Five months after I made that call, I was at Mumble and Horrid’s house walking to the kitchen when I saw Star coming out of the bathroom, shielding her eyes from the door to her right. I saw this look of emotional turmoil and stopped her with a hug.
“Okay, my dear sister, what is wrong?”
She looked up at me with a smile. “Nothing. What do you mean?”
I looked at the door, then down at her. “Nothing. We are going to get ice cream. Your levels look a little low. Go get your sisters.” Star smiled and I looked behind me where Bekah was playing dolls with Whippy.
“We are taking the girls to get ice cream,” I said. “Meet me in the car.”
Bekah nodded, gathered up Whippy, and they all headed off for the car.
I walked into the kitchen to Mumble and Horrid. “What is that room?” I said, pointing in the direction of the door.
“Fucking useless now. Until he comes by and gets his shit. I keep telling Mumble to get off his ass and tell that little bastard of his to move out but nothing comes of it. I should just take it all out and burn it,” Horrid said.
Guardian popped up, furious. “That is Grasp’s room?” he snapped.
“Yeah, he has not come over yet to pack it up and get it out of here,” Mumble said.
“Nor should he be allowed to. You never have that fucking monster in this house again. If the girls ever have to be in the same room as him again, I am going to burn this place to the ground.”
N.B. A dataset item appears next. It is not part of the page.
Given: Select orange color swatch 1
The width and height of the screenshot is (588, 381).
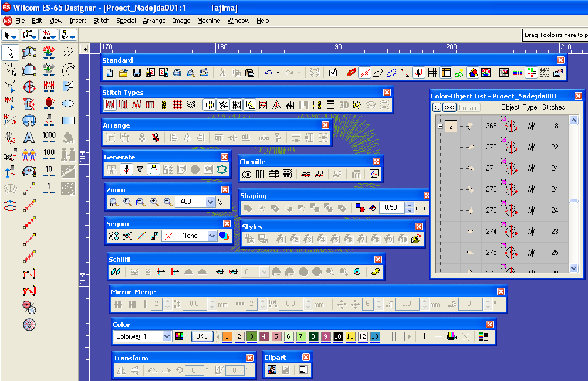Looking at the screenshot, I should tap(228, 336).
Mumble looked up at me. He had the look they were all getting now. The holy shit he is on a tear again look. I was seeing it everywhere but with Rose. That was a different shit storm, but we will get there.
“I’ll move him out. It’s Sunday now and I have class tomorrow, but I’ll do it next weekend. Have boxes here,” I said. “I’m taking the girls out for ice cream. Before I go, though, let me ask, is there anything else I am missing? Any other way the girls are being tortured about or by this fuck?”
“What do you mean tortured? No one is torturing those girls,” Horrid said.
“That room is the room. They can’t even look at the door because they see it as his room. Until that door is open and nothing is inside of that room, the door is torture every time they walk past it. They are reliving a nightmare every time they go to the bathroom. What else am I missing? How else are we letting him get away with horrible things?”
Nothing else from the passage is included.